Task details: In this exercise, print only the lines from the line with "Image resolution: width=601" to the last line of the data below, inclusive. Any pictures should be left out.
*** Records supplied
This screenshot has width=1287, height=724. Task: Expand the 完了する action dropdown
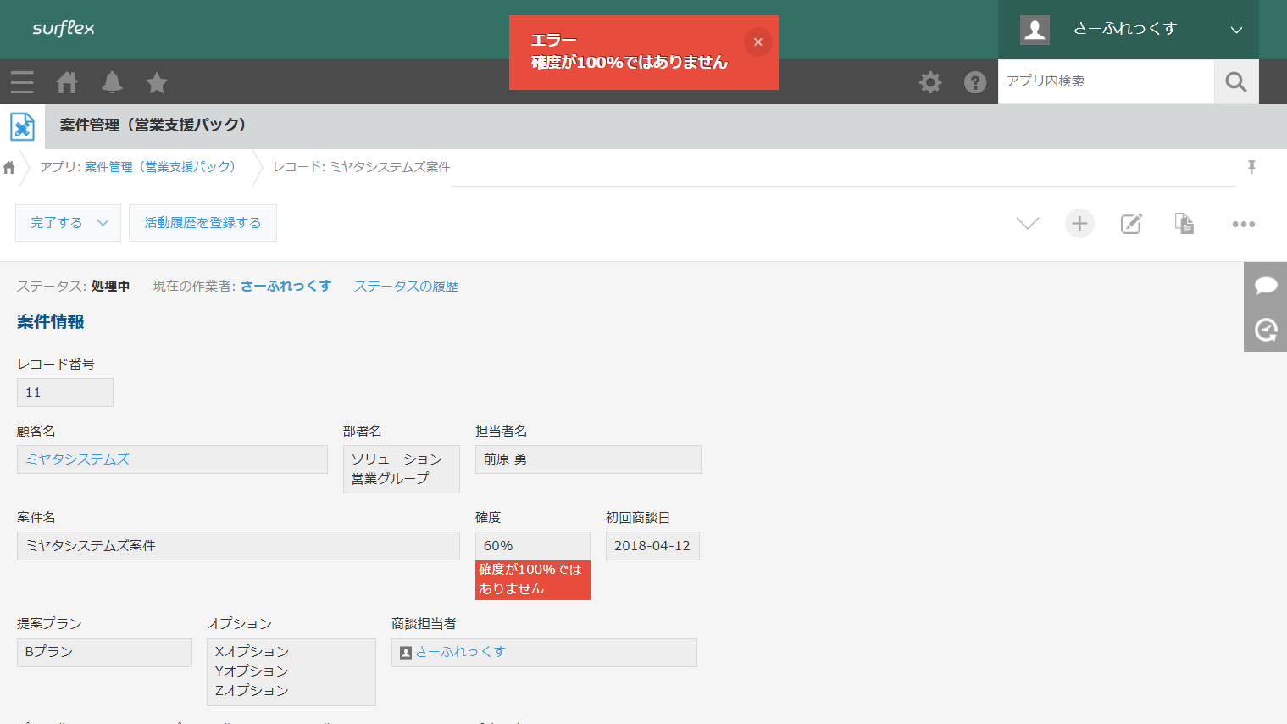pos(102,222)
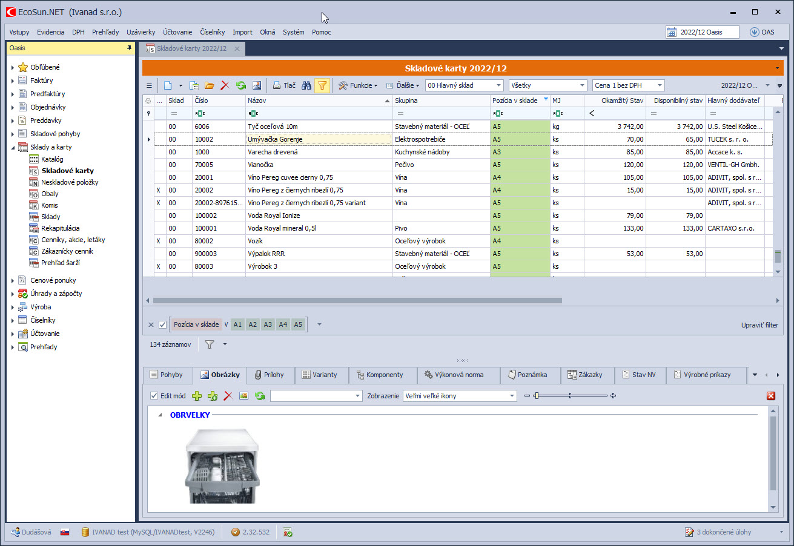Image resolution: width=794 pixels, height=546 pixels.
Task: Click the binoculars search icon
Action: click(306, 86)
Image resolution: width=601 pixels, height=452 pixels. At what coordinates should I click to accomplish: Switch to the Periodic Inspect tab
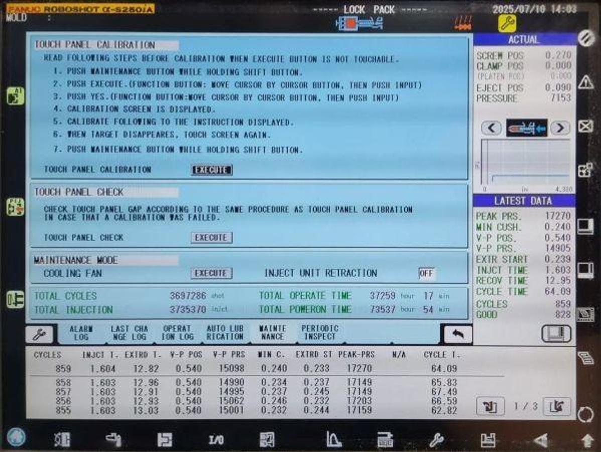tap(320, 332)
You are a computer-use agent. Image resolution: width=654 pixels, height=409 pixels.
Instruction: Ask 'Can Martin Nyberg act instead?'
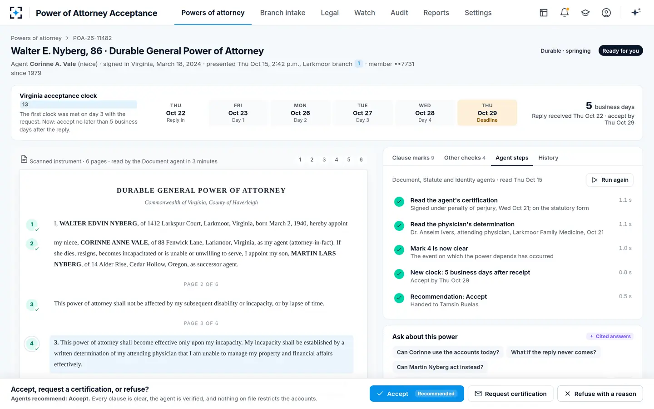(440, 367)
******
Your response:
Image resolution: width=601 pixels, height=452 pixels. At what coordinates should I click to accomplish: Switch to the Periodic Inspect tab
tap(320, 332)
You are a computer-use agent. Image resolution: width=654 pixels, height=409 pixels.
Instruction: Ask 'Can Martin Nyberg act instead?'
(440, 367)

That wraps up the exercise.